Supplied information —
__________________________________________________

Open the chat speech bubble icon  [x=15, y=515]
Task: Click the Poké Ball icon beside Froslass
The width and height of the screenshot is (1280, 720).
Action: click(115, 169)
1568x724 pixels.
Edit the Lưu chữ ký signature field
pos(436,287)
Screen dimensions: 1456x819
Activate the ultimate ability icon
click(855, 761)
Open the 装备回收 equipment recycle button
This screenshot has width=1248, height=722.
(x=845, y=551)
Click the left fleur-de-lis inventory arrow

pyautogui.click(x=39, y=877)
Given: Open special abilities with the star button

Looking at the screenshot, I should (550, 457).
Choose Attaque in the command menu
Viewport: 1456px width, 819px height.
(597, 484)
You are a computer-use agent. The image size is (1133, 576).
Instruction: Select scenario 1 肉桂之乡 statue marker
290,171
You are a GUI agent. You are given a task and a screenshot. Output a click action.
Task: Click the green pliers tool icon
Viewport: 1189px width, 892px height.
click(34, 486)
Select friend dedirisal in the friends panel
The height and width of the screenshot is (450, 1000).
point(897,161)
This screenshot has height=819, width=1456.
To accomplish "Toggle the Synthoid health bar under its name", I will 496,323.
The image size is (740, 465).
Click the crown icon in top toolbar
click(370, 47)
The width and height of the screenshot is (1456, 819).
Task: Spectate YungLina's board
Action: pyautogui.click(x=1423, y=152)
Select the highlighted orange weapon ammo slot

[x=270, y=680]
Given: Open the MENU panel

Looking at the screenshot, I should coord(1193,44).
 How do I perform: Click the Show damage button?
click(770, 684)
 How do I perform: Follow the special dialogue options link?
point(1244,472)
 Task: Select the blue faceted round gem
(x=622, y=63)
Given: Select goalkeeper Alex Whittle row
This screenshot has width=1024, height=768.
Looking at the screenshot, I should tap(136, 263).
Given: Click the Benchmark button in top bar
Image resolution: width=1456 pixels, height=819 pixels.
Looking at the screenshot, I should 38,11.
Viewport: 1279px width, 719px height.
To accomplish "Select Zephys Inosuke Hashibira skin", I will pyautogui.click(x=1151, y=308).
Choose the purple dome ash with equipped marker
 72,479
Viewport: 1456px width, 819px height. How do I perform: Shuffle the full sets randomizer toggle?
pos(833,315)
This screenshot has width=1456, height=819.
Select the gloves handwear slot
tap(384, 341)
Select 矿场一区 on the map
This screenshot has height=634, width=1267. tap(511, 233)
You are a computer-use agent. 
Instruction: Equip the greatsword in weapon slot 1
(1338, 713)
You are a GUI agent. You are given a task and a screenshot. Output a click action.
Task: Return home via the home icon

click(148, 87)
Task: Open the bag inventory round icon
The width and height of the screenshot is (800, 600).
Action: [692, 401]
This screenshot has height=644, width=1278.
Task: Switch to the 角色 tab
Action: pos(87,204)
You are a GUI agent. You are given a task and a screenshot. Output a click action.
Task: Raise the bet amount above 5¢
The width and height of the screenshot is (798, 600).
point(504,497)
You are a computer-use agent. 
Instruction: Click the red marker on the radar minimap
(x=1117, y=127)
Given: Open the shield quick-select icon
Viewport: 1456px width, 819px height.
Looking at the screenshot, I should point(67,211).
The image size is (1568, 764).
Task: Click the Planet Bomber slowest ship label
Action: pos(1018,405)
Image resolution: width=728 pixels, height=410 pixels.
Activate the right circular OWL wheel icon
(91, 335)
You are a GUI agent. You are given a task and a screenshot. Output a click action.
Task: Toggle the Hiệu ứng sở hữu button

__________________________________________________

Task requirements — Can you output every row above as a numbered list, dropping the blank lines?

Response to this task —
1. Open the chat speech bubble icon  [x=15, y=515]
2. Task: Click the Poké Ball icon beside Froslass
3. The width and height of the screenshot is (1280, 720).
4. Action: click(115, 169)
5. 1568x724 pixels.
6. Edit the Lưu chữ ký signature field
7. pos(436,287)
8. Screen dimensions: 1456x819
9. Activate the ultimate ability icon
10. click(855, 761)
11. Open the 装备回收 equipment recycle button
12. This screenshot has width=1248, height=722.
13. (x=845, y=551)
14. Click the left fleur-de-lis inventory arrow
15. pyautogui.click(x=39, y=877)
16. Given: Open special abilities with the star button
17. Looking at the screenshot, I should (550, 457).
18. Choose Attaque in the command menu
19. Viewport: 1456px width, 819px height.
20. (597, 484)
21. You are a computer-use agent. The image size is (1133, 576).
22. Instruction: Select scenario 1 肉桂之乡 statue marker
23. 290,171
24. You are a GUI agent. You are given a task and a screenshot. Output a click action.
25. Task: Click the green pliers tool icon
26. Viewport: 1189px width, 892px height.
27. click(34, 486)
28. Select friend dedirisal in the friends panel
29. The height and width of the screenshot is (450, 1000).
30. point(897,161)
31. This screenshot has height=819, width=1456.
32. To accomplish "Toggle the Synthoid health bar under its name", I will 496,323.
33. The image size is (740, 465).
34. Click the crown icon in top toolbar
35. click(370, 47)
36. The width and height of the screenshot is (1456, 819).
37. Task: Spectate YungLina's board
38. Action: pyautogui.click(x=1423, y=152)
39. Select the highlighted orange weapon ammo slot
40. [x=270, y=680]
41. Given: Open the MENU panel
42. Looking at the screenshot, I should coord(1193,44).
43.  How do I perform: Click the Show damage button?
44. click(770, 684)
45.  How do I perform: Follow the special dialogue options link?
46. point(1244,472)
47.  Task: Select the blue faceted round gem
48. (x=622, y=63)
49. Given: Select goalkeeper Alex Whittle row
50. This screenshot has width=1024, height=768.
51. Looking at the screenshot, I should tap(136, 263).
52. Given: Click the Benchmark button in top bar
53. Image resolution: width=1456 pixels, height=819 pixels.
54. Looking at the screenshot, I should 38,11.
55. Viewport: 1279px width, 719px height.
56. To accomplish "Select Zephys Inosuke Hashibira skin", I will pyautogui.click(x=1151, y=308).
57. Choose the purple dome ash with equipped marker
58.  72,479
59. Viewport: 1456px width, 819px height. How do I perform: Shuffle the full sets randomizer toggle?
60. pos(833,315)
61. This screenshot has width=1456, height=819.
62. Select the gloves handwear slot
63. tap(384, 341)
64. Select 矿场一区 on the map
65. This screenshot has height=634, width=1267. tap(511, 233)
66. You are a computer-use agent. 
67. Instruction: Equip the greatsword in weapon slot 1
68. (1338, 713)
69. You are a GUI agent. You are given a task and a screenshot. Output a click action.
70. Task: Return home via the home icon
71. click(148, 87)
72. Task: Open the bag inventory round icon
73. The width and height of the screenshot is (800, 600).
74. Action: [692, 401]
75. This screenshot has height=644, width=1278.
76. Task: Switch to the 角色 tab
77. Action: pos(87,204)
78. You are a GUI agent. You are given a task and a screenshot. Output a click action.
79. Task: Raise the bet amount above 5¢
80. The width and height of the screenshot is (798, 600).
81. point(504,497)
82. You are a computer-use agent. 
83. Instruction: Click the red marker on the radar minimap
84. (x=1117, y=127)
85. Given: Open the shield quick-select icon
86. Viewport: 1456px width, 819px height.
87. Looking at the screenshot, I should point(67,211).
88. The image size is (1568, 764).
89. Task: Click the Planet Bomber slowest ship label
90. Action: pos(1018,405)
91. Image resolution: width=728 pixels, height=410 pixels.
92. Activate the right circular OWL wheel icon
93. (91, 335)
94. You are a GUI agent. You are given a task and a screenshot. Output a click action.
95. Task: Toggle the Hiệu ứng sở hữu button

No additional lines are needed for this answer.